In the Fernbach and Sloman framework, Sargent is the individual – operating alone as most whistleblowers do – who strongly believes what is, to the university, obviously untrue.  The university represents a community of shared knowledge that enables its members to feel that they understand things that, in Sargent’s view, they don’t.  The fact that group members – those in Sonoma State University, HomeFirst, or even the whistleblower community – affirm each other’s beliefs makes them feel smarter when they may really be quite dim.

Our natural state is ignorance, Fernbach and Sloman write, and we should be cautious and evaluate what we think.  If we care to find the truth.
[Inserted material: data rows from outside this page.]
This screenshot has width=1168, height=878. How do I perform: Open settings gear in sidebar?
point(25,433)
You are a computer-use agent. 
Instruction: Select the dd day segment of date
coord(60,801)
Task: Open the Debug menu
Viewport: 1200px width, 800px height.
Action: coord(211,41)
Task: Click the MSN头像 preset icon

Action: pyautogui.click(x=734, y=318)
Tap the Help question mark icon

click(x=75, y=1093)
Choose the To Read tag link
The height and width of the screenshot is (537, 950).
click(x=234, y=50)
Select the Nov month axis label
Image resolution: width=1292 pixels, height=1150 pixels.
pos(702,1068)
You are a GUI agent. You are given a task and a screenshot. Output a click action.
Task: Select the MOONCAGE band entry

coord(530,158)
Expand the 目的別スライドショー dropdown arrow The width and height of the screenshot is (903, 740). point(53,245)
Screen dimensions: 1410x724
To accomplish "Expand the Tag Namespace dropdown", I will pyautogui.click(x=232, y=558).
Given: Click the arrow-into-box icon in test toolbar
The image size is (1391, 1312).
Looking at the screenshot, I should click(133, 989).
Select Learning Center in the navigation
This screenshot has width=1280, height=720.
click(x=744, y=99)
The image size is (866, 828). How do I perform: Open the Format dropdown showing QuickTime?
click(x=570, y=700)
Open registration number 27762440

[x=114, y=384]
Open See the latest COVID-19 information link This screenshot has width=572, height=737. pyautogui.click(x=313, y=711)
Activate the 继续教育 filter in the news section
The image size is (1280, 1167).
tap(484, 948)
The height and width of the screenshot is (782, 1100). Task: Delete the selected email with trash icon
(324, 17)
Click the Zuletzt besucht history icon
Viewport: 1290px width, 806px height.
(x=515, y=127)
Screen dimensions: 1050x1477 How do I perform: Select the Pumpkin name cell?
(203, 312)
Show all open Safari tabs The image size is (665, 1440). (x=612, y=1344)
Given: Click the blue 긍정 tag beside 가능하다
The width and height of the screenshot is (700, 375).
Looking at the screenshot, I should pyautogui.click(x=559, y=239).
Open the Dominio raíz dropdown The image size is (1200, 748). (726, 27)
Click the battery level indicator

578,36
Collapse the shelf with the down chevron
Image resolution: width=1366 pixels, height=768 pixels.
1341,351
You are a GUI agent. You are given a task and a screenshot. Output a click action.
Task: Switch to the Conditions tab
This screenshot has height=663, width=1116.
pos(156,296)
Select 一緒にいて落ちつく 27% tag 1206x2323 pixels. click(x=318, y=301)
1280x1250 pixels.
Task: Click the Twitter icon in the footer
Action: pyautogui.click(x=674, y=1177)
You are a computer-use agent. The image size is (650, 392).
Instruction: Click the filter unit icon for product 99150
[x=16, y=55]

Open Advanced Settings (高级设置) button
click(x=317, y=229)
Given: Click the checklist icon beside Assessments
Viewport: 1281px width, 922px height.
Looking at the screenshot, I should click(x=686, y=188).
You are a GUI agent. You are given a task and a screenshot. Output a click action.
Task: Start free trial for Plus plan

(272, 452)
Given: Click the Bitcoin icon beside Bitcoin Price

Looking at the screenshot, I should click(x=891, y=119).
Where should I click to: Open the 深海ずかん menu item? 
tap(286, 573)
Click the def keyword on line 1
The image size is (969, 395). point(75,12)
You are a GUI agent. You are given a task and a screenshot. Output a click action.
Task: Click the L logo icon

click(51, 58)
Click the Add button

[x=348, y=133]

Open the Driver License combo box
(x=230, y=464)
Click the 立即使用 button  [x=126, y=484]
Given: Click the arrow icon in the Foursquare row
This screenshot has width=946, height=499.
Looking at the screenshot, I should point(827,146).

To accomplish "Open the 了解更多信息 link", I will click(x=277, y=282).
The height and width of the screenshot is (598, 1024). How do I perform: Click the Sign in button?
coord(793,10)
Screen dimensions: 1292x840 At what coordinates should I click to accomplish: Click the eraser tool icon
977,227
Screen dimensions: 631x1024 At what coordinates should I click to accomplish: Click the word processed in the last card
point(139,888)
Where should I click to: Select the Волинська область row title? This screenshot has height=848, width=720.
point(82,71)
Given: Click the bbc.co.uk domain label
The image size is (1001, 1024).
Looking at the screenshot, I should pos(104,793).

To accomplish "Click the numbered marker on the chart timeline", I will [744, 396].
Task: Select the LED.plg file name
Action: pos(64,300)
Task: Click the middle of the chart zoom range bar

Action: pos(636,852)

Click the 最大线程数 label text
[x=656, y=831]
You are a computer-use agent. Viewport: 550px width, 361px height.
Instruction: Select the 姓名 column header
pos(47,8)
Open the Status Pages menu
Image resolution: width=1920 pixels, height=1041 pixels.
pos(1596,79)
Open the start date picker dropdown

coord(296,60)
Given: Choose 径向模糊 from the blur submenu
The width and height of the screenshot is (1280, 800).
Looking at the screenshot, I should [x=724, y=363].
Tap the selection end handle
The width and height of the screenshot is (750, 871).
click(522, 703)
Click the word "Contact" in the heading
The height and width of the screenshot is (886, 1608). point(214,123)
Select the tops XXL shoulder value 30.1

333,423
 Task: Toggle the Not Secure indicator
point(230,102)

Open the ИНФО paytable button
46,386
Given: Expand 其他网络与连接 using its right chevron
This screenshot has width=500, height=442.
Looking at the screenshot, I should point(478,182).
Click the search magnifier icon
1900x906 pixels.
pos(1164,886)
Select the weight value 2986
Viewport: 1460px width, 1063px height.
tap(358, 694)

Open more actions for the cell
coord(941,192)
Stepping away, even momentarily, from our irrationality to bathe in rational evaluation is problematic.  The whistleblower’s frustrations may bias his investigations.  The organization’s retaliation against its whistleblower takes place in an arena not of truth-seeking but of power plays.  Both sides are driven more by emotion than by reasoned analysis; they seek to win, not to be right. 

Organizations often retaliate quickly against those who break ranks to complain[2] rather than investigate the alleged problem.  A few hours after I revealed to HomeFirst that I had reported possible violations externally, the CEO and Board members decided I should be terminated and, on advice of their attorney, they lost interest in discussing whether the company’s actions needed correction

Communication between the whistleblower and the organization ceases.  Any collaborative search knowledge is abandoned.  The whistleblower is fired for insubordination and poor performance, an end that should have been seen early on. 

But on occasion, a court or a jury steps in to judge the matter and describe the truth when the parties are unwilling to do so themselves.  That was the happy ending for Thomas Sargent.